§ Problem requirements: Reproduce precisely the lines between the start of the data below and the line with "CLiCours (219, 41)", both included.

[Saved data entries]
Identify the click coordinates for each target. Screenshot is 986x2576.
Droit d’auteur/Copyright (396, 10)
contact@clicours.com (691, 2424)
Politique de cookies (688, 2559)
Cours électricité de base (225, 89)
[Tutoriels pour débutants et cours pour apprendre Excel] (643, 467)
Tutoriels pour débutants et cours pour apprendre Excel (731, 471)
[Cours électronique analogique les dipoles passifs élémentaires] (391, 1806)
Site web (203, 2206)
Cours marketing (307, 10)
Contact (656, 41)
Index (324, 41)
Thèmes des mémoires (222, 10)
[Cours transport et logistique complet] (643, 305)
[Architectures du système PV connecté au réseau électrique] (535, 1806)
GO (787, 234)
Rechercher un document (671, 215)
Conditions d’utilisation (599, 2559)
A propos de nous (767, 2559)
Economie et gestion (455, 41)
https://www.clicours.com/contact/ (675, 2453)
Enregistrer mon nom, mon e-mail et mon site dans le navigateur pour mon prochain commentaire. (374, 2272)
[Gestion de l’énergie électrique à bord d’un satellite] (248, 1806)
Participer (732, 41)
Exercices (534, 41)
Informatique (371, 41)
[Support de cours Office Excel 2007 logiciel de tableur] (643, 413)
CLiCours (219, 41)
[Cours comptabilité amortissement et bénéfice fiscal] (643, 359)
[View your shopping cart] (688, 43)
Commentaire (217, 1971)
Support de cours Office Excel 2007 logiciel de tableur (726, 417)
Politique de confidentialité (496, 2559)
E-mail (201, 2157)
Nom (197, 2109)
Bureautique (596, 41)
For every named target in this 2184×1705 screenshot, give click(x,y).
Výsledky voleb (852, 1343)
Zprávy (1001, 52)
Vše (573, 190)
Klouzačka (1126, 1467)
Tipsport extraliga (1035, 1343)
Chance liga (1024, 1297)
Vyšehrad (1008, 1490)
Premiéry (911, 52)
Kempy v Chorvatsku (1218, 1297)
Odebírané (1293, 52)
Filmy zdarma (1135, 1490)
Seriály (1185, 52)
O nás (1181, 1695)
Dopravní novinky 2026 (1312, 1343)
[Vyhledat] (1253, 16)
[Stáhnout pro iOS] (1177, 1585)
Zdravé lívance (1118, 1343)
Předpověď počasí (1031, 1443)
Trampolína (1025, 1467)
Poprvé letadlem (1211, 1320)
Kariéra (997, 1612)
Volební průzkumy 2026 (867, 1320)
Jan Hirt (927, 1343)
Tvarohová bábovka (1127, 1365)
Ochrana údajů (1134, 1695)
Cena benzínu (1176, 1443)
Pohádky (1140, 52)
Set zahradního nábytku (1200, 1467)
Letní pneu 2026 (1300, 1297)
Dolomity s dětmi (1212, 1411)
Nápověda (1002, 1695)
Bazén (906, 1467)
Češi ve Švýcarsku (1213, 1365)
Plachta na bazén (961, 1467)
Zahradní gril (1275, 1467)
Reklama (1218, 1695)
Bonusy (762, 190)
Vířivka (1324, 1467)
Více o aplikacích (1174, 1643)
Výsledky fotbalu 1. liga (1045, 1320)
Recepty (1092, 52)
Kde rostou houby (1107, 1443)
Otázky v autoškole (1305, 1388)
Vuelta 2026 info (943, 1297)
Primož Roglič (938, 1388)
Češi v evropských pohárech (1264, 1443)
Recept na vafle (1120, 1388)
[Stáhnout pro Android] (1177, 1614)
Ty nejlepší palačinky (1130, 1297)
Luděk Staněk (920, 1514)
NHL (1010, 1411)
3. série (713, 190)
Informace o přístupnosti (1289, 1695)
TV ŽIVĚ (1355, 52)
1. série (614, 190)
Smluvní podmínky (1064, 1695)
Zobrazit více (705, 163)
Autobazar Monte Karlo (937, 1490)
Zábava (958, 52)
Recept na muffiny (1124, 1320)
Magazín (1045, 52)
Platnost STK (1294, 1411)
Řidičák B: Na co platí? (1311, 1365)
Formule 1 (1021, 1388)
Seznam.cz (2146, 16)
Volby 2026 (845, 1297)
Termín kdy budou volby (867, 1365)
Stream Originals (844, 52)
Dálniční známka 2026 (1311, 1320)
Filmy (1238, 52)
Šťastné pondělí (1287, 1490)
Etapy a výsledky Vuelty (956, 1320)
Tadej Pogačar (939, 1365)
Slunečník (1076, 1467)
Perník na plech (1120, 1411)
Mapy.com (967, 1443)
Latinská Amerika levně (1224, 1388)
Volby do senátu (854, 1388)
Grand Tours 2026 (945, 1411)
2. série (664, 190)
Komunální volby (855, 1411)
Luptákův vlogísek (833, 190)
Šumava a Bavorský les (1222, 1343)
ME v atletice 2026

§ Answer for this exercise:
Identify the click coordinates for each target. Screenshot is 986x2576.
Droit d’auteur/Copyright (396, 10)
contact@clicours.com (691, 2424)
Politique de cookies (688, 2559)
Cours électricité de base (225, 89)
[Tutoriels pour débutants et cours pour apprendre Excel] (643, 467)
Tutoriels pour débutants et cours pour apprendre Excel (731, 471)
[Cours électronique analogique les dipoles passifs élémentaires] (391, 1806)
Site web (203, 2206)
Cours marketing (307, 10)
Contact (656, 41)
Index (324, 41)
Thèmes des mémoires (222, 10)
[Cours transport et logistique complet] (643, 305)
[Architectures du système PV connecté au réseau électrique] (535, 1806)
GO (787, 234)
Rechercher un document (671, 215)
Conditions d’utilisation (599, 2559)
A propos de nous (767, 2559)
Economie et gestion (455, 41)
https://www.clicours.com/contact/ (675, 2453)
Enregistrer mon nom, mon e-mail et mon site dans le navigateur pour mon prochain commentaire. (374, 2272)
[Gestion de l’énergie électrique à bord d’un satellite] (248, 1806)
Participer (732, 41)
Exercices (534, 41)
Informatique (371, 41)
[Support de cours Office Excel 2007 logiciel de tableur] (643, 413)
CLiCours (219, 41)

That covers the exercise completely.